Мильтон чуть выждал.

– Может, тебе лучше заняться Геракловыми хот‑догами? Ты же их изобрел.

Пункт Одиннадцать не сказал ни «да» ни «нет». К этому времени ему было уже двадцать лет, и он начал лысеть. Когда‑то он был книгочеем и изобретателем, но шестидесятые все изменили. Под влиянием этого десятилетия он стал вегетарианцем, приверженцем трансцендентальной медитации и потребителем пейота. Когда‑то давным‑давно он распиливал пополам мячики для гольфа, чтобы выяснить, что у них внутри, теперь его интересовало содержимое собственной головы. Убедившись в полной бесполезности формального образования, он перебрался на Верхний полуостров, подальше от цивилизации. Мы оба возвращались к природе: Пункт Одиннадцать на Верхнем полуострове, я – в парке «Золотые ворота». Однако к тому моменту, когда отец сделал ему свое предложение, он уже начал уставать от глуши.

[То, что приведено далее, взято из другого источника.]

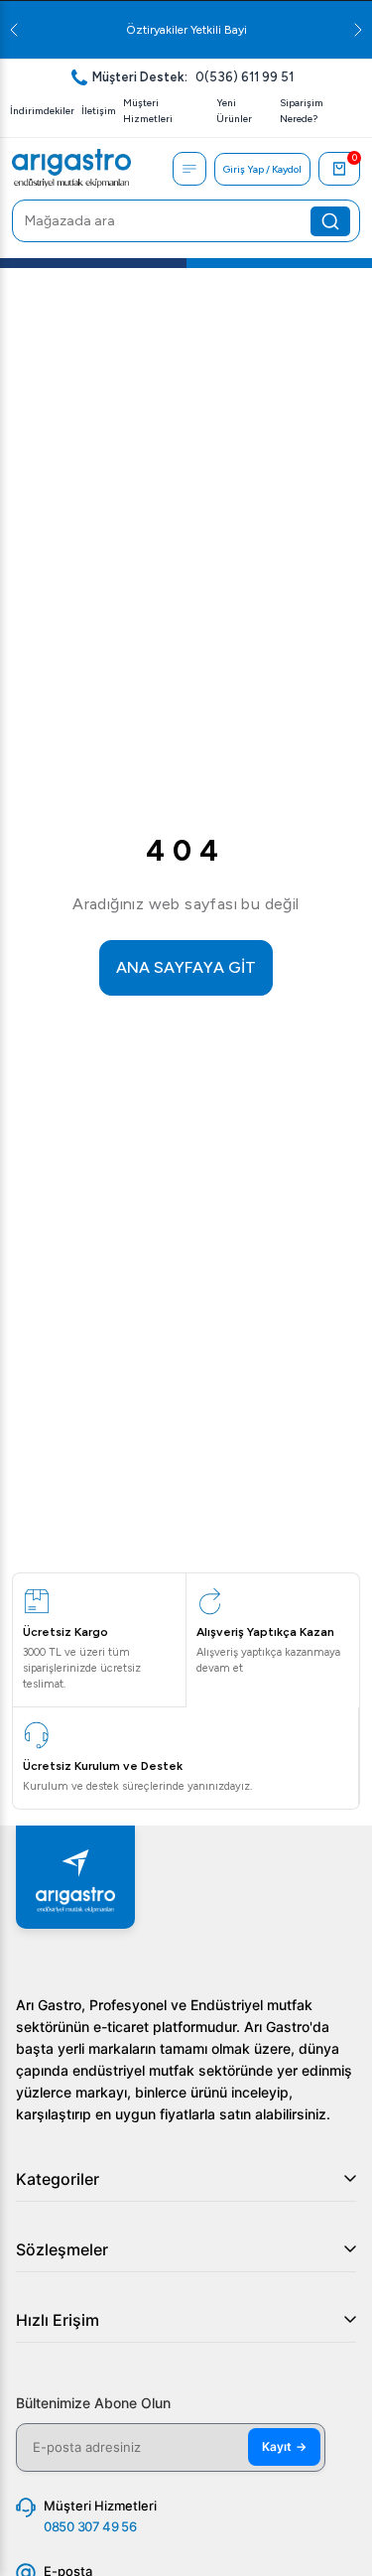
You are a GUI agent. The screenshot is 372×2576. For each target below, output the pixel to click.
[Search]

– Ну пошли, давай съедим по хот‑догу, – предложил Мильтон.

– Я не ем мяса, – ответил Пункт Одиннадцать. – Как я могу заниматься рестораном, если я не ем мяса?

– А я как раз подумываю о том, чтобы открыть салат‑бары, – сказал Мильтон. – В наше время многие предпочитают безжировую диету.

– Это хорошая мысль.

– Ты правда так думаешь? Тогда ты этим и займешься, – и Мильтон шутя толкнул Пункт Одиннадцать локтем. – Начнем с того, что назначим тебя вице‑президентом, ответственным за салат‑бары.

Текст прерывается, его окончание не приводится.